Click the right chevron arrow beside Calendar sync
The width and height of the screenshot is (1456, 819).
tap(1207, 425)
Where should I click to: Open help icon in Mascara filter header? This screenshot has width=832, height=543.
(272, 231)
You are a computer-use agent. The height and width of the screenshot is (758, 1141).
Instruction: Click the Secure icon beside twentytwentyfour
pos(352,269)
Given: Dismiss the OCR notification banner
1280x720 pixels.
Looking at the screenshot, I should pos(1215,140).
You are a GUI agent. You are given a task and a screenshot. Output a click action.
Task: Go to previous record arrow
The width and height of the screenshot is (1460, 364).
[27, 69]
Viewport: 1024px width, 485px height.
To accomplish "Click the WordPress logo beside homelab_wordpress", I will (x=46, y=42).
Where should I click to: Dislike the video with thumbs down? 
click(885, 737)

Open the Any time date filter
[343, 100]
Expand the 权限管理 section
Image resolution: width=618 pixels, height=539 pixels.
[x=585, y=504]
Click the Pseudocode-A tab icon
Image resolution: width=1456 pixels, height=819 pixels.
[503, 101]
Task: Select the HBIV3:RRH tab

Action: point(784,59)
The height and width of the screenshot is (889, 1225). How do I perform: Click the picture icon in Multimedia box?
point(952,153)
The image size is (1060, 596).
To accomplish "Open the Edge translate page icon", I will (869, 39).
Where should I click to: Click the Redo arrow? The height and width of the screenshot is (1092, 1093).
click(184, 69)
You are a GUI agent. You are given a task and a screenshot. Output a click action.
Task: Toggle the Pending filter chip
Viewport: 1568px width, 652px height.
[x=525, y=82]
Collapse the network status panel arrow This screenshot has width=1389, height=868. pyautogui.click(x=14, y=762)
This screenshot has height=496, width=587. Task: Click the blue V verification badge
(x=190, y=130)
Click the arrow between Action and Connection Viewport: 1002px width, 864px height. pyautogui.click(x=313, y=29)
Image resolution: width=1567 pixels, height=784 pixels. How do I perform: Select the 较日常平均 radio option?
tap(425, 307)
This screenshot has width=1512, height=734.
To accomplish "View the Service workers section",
- - - - -
Repeat all the items from the line containing "The image size is (1060, 596)." down through the line containing "tap(425, 307)", requests included. Multiply every coordinate in the answers by 1.6 and round each to a whole number, with halves rounded up.

The image size is (1060, 596).
To accomplish "Open the Edge translate page icon", I will (1390, 62).
Where should I click to: Click the Redo arrow? The height and width of the screenshot is (1092, 1093).
click(294, 110)
You are a GUI agent. You are given a task and a screenshot. Output a click action.
Task: Toggle the Pending filter chip
Viewport: 1568px width, 652px height.
[x=840, y=131]
Collapse the network status panel arrow This screenshot has width=1389, height=868. pyautogui.click(x=22, y=1219)
This screenshot has height=496, width=587. Task: Click the blue V verification badge
(x=304, y=208)
Click the arrow between Action and Connection Viewport: 1002px width, 864px height. pyautogui.click(x=501, y=46)
Image resolution: width=1567 pixels, height=784 pixels. How do I perform: Select the 较日常平均 radio option?
tap(680, 491)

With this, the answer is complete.